**Problem to work on**
The line containing "Given: Expand Punkty" and every line after it, through the end of the material: copy these exactly and nothing else, leaving pictures out.

**Dataset records**
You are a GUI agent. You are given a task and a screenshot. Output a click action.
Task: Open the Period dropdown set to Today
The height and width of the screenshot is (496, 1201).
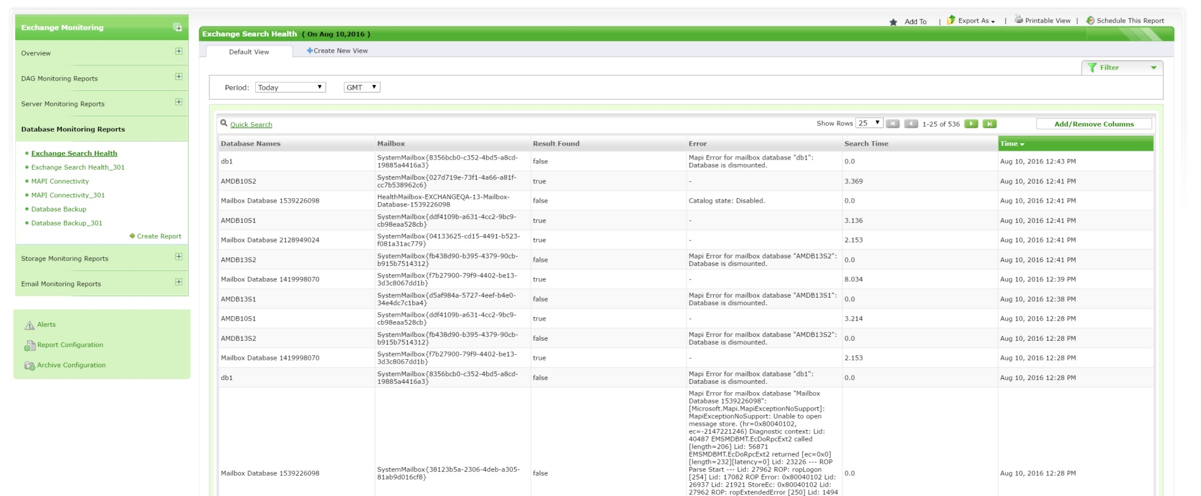(290, 87)
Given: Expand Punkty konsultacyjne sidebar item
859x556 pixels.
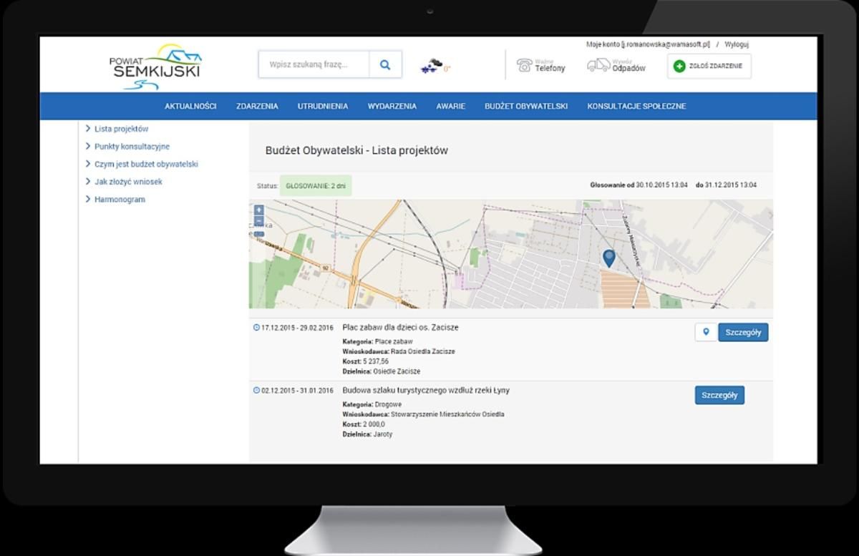Looking at the screenshot, I should [132, 147].
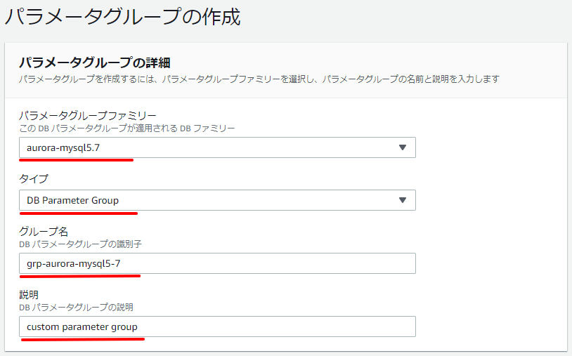
Task: Click the グループ名 field label
Action: pyautogui.click(x=44, y=231)
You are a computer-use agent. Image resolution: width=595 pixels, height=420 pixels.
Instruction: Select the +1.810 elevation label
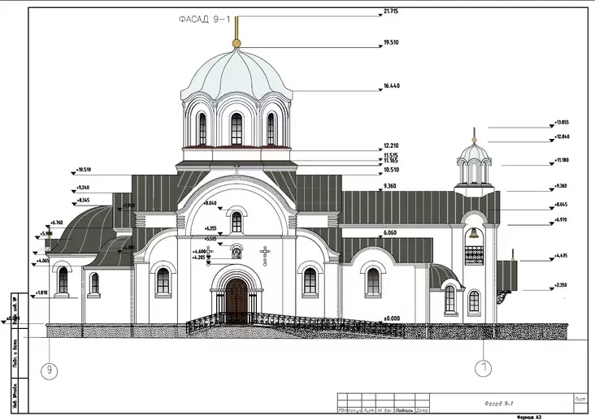(x=42, y=292)
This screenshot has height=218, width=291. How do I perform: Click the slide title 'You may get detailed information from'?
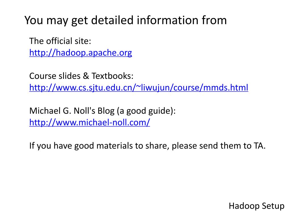pyautogui.click(x=125, y=20)
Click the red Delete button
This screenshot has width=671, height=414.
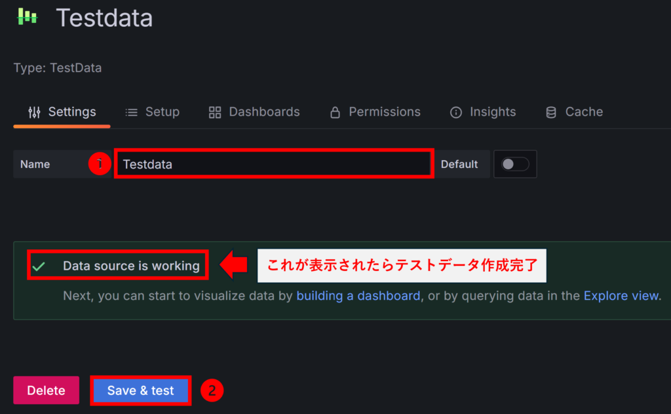pos(46,390)
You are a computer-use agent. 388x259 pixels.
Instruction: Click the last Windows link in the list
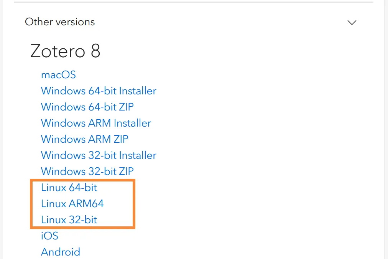(x=87, y=171)
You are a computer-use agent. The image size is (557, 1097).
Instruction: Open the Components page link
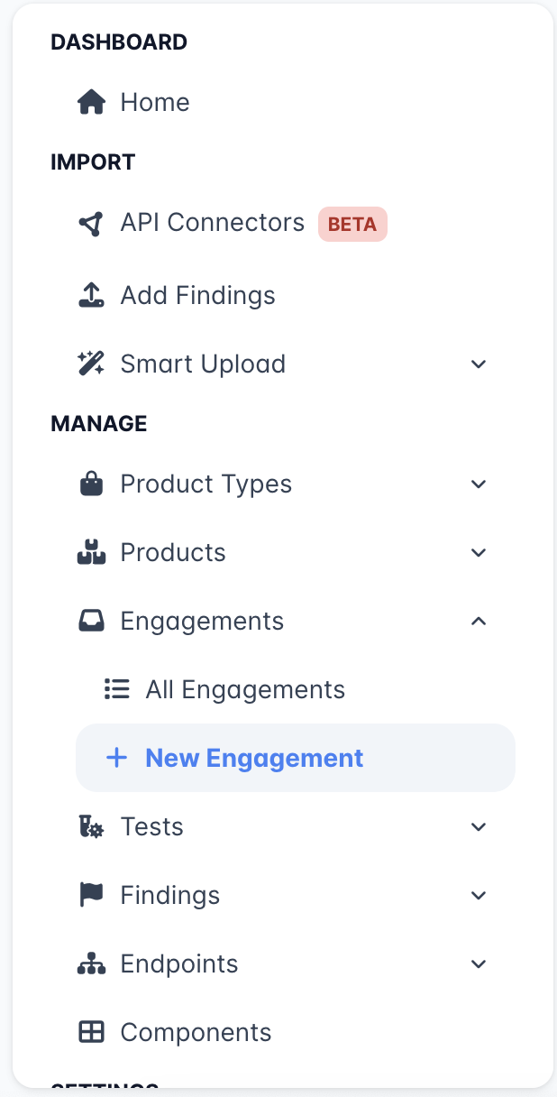point(196,1033)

**Task response**
Given: Expand Punkty konsultacyjne sidebar item
859x556 pixels.
Looking at the screenshot, I should [132, 147].
Task: Click the グループ名 field label
Action: pyautogui.click(x=44, y=231)
You are a computer-use agent. Image resolution: width=595 pixels, height=420 pixels.
Instruction: Select the +1.810 elevation label
(x=42, y=292)
This screenshot has height=218, width=291. How do I perform: Click the slide title 'You may get detailed information from'?
pyautogui.click(x=125, y=20)
Click the red Delete button
This screenshot has width=671, height=414.
pos(46,390)
You are a computer-use agent. 388x259 pixels.
Instruction: Click the last Windows link in the list
(x=87, y=171)
You are a computer-use agent. The image size is (557, 1097).
Instruction: Open the Components page link
point(196,1033)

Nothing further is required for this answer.